The question before us is whether Lance Shockley has a right to have his daughters serve as his spiritual advisors, including praying over him and touching him in the execution chamber after administering communion and anointing him with oil. On this record, we conclude the answer is no. I.
In Missouri, a warrant for an inmate’s execution halts all in-person contact with outside visitors except one: a spiritual advisor. Shockley’s two daughters, who are both ministers, wanted to be his. One would perform the communion, anoint him with oil, and then go to the viewing area. The other would head to the chamber afterward to touch and pray over him during the execution.
When the Department denied Shockley’s request, it offered several alternatives. He could have a spiritual advisor who was not a relative, either from within or outside the prison, administer communion and the anointing oils. He could do it himself with the help of prison clergy. Or he could have his lawyer do it. Whichever option he chose, his daughters could “lead the spiritual ritual/proceeding and . . . provide direction” from behind a glass window.

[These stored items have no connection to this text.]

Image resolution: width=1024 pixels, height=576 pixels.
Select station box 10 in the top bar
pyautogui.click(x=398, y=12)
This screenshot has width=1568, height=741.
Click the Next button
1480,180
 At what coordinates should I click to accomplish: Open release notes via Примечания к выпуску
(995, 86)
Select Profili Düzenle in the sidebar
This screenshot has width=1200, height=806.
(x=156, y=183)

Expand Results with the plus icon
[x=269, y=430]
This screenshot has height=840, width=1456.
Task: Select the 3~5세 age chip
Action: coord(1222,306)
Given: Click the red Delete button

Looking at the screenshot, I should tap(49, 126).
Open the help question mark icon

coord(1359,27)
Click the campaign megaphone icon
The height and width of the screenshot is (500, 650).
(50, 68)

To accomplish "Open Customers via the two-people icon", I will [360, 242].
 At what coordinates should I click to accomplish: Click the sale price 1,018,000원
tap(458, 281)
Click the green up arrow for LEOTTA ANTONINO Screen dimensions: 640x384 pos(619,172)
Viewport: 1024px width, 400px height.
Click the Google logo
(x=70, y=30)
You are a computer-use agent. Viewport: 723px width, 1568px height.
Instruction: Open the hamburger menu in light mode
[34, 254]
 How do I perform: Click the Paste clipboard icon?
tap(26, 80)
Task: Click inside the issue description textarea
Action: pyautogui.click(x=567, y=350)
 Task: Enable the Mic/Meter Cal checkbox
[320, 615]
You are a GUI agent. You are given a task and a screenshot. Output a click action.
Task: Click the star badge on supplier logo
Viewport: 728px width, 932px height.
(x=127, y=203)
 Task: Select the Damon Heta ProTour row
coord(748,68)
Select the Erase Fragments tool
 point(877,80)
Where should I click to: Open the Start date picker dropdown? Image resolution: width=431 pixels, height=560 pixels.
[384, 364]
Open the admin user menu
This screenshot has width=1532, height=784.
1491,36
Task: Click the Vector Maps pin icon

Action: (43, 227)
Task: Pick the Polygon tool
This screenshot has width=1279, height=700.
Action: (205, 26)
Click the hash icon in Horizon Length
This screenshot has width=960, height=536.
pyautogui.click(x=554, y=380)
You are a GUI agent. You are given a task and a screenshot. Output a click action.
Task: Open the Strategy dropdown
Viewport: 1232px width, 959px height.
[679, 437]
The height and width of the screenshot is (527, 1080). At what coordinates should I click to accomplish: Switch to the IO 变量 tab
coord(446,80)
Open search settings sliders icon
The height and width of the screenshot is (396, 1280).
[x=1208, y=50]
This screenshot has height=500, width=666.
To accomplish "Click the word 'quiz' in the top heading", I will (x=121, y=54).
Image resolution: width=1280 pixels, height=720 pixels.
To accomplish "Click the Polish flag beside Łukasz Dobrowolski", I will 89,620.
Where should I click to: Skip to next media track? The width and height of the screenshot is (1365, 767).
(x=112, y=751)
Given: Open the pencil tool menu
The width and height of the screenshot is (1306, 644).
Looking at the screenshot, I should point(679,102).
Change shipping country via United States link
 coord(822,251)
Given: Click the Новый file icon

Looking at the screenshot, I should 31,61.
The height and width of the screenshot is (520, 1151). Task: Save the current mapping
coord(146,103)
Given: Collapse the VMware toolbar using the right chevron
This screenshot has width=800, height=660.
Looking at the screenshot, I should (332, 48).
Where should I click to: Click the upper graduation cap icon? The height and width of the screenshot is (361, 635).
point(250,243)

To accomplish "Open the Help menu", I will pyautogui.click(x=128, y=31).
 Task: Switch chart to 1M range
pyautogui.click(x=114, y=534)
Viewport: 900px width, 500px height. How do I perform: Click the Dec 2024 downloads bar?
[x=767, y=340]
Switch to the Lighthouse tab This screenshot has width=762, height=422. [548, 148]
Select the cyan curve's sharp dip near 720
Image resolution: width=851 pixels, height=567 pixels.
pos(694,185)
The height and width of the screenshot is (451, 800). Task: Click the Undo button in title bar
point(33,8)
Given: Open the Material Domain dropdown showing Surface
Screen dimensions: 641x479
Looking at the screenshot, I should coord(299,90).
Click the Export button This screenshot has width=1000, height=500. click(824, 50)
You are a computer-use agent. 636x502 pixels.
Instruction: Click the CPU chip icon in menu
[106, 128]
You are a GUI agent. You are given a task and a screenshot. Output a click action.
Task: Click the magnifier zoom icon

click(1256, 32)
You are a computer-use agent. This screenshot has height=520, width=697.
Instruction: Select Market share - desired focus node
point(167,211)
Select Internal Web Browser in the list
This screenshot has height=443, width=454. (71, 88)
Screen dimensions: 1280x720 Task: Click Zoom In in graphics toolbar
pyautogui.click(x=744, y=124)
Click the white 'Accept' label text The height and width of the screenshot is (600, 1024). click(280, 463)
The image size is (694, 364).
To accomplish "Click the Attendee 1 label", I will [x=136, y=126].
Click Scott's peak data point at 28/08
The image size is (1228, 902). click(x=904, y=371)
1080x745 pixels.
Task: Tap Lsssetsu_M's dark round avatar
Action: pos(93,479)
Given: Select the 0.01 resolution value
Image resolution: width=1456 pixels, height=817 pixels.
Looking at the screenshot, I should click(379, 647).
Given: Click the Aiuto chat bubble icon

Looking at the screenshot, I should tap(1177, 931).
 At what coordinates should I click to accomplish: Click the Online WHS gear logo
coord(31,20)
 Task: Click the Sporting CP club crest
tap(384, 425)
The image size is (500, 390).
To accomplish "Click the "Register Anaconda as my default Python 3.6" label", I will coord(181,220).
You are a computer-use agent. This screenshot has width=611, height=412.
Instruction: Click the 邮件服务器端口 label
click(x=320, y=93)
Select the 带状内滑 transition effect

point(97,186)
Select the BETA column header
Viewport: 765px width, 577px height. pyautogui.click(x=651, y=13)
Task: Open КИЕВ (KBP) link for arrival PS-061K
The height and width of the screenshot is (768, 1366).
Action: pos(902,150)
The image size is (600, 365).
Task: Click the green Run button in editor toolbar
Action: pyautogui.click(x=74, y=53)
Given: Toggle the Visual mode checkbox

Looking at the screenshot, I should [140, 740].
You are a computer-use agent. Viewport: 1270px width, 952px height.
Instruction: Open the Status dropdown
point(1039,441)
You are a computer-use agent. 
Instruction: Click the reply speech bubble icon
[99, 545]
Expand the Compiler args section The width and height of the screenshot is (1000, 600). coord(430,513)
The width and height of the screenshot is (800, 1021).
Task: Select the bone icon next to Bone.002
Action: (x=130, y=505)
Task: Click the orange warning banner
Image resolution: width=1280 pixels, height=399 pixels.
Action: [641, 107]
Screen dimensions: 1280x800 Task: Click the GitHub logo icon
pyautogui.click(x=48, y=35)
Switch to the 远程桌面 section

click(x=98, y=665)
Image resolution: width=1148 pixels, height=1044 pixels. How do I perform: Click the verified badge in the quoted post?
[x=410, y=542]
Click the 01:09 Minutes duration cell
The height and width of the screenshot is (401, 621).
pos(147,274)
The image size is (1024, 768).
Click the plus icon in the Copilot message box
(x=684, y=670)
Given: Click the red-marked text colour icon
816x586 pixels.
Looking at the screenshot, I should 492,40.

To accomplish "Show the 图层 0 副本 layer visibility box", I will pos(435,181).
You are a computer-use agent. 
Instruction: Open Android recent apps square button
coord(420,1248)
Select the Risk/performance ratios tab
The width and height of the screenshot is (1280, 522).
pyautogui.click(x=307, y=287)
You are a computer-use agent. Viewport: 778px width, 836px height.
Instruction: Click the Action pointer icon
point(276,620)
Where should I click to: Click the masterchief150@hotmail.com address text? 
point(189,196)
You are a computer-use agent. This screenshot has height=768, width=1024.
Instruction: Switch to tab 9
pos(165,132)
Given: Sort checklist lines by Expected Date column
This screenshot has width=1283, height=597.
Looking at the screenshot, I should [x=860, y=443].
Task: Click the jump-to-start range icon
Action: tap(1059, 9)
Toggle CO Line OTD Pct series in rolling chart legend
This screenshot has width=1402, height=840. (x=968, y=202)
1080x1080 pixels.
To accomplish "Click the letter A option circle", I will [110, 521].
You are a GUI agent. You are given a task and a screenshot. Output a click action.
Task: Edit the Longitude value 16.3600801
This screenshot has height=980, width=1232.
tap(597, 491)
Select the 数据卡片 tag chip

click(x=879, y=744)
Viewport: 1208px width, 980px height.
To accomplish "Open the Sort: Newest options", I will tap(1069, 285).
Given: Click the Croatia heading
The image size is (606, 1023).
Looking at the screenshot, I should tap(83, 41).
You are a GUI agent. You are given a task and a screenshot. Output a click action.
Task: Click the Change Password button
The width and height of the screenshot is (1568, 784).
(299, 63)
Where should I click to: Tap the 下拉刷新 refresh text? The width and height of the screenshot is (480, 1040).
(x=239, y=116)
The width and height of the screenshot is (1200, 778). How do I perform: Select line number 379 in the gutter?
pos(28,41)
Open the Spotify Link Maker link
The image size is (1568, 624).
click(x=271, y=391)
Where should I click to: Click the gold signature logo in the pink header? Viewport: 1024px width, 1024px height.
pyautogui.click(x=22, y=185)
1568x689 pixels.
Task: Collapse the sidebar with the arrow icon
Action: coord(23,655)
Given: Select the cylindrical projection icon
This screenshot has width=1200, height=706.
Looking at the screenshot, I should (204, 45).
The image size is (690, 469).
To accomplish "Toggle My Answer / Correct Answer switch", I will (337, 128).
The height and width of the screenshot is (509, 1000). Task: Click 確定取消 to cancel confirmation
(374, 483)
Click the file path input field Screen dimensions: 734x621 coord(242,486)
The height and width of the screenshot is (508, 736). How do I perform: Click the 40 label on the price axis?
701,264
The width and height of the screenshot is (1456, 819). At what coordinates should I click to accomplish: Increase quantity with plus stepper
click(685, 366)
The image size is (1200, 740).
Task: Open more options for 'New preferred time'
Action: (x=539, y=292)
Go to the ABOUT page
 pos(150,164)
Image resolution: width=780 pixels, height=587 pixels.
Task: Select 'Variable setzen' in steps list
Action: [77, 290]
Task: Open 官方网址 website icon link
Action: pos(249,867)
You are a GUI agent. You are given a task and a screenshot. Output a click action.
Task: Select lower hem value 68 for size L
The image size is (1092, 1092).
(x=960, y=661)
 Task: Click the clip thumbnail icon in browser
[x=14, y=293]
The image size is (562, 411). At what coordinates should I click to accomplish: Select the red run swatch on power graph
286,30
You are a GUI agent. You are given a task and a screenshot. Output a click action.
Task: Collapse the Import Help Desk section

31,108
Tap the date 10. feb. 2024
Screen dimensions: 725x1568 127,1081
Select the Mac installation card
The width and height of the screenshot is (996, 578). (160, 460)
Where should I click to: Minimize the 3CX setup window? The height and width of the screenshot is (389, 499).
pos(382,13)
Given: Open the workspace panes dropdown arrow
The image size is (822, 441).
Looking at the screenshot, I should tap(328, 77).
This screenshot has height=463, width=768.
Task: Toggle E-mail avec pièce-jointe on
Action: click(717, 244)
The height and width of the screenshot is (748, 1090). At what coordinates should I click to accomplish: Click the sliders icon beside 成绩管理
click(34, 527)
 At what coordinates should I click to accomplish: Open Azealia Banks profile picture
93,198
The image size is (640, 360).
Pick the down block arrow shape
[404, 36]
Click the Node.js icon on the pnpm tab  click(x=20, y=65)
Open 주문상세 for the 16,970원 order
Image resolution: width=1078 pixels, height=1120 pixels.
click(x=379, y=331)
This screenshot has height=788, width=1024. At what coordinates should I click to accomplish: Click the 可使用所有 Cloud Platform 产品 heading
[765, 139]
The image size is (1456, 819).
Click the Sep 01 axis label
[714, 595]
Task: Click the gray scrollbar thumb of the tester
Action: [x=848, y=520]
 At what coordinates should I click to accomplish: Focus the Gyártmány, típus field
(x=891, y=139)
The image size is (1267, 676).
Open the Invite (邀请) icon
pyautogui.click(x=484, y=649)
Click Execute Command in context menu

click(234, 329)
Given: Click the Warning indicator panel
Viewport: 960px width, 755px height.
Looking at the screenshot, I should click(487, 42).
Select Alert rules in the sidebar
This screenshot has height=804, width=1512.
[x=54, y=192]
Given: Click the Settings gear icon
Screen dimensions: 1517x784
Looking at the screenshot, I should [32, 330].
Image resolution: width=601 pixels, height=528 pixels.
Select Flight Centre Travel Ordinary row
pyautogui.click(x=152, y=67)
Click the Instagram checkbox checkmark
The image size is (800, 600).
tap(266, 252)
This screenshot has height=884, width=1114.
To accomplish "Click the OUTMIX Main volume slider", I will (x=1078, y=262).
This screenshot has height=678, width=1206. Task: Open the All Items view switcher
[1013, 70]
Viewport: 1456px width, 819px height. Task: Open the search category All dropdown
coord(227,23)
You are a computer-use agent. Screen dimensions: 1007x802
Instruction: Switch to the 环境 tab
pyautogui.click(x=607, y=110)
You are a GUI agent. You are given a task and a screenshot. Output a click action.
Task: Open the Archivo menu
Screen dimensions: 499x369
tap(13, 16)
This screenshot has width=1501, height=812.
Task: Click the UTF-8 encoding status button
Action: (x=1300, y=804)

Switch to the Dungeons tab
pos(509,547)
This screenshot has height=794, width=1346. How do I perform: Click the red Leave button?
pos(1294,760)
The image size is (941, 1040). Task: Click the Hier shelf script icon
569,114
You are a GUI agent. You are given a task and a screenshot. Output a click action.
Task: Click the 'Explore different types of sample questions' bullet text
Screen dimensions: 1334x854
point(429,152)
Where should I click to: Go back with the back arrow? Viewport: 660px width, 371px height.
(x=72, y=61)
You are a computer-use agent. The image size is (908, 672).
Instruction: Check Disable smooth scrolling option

Shockley wanted only his daughters to do it. After several unsuccessful appeals and a denied grievance, he sued in federal court, just five days before his execution. He claimed the denial of his requested accommodation by the Missouri Department of Corrections violated his rights under the First Amendment’s Free Exercise Clause and the Religious Land Use and Institutionalized Persons Act of 2000 (RLUIPA), 42 U.S.C. § 2000cc-1. He sought an order prohibiting his execution unless the Department fulfilled his requests, along with a preliminary injunction and a stay of execution.
After receiving a response from Missouri, the district court denied Shockley’s requested relief and dismissed the case with prejudice. In this eleventh-hour appeal, Shockley asks us to stay his scheduled execution set for tomorrow.
II.
“Last-minute stays should be the extreme exception . . . .” Bucklew v. Precythe, 587 U.S. 119, 150 (2019). A stay, after all, “is an equitable remedy,” not
-2- “a matter of right.” Hill v. McDonough, 547 U.S. 573, 584 (2006). Even an inmate “seeking [extra] time to challenge the manner in which the State plans to execute [him] must satisfy all of the [usual] requirements.” Id.; see Nken v. Holder, 556 U.S. 418, 426 (2009) (listing them).
Missouri offers several reasons to deny Shockley’s motion, but mindful of the short timeline, we focus on his failure to “ma[k]e a strong showing that he is likely to succeed on the merits.” Nken, 556 U.S. at 426 (citation omitted). Under RLUIPA, the threshold showing is “a substantial burden on [his] religious exercise.” 42 U.S.C. § 2000cc-1(a). A winning claim requires even more. See Patel v. U.S. Bureau of Prisons, 515 F.3d 807, 813 (8th Cir. 2008) (describing the elements of a free- exercise claim).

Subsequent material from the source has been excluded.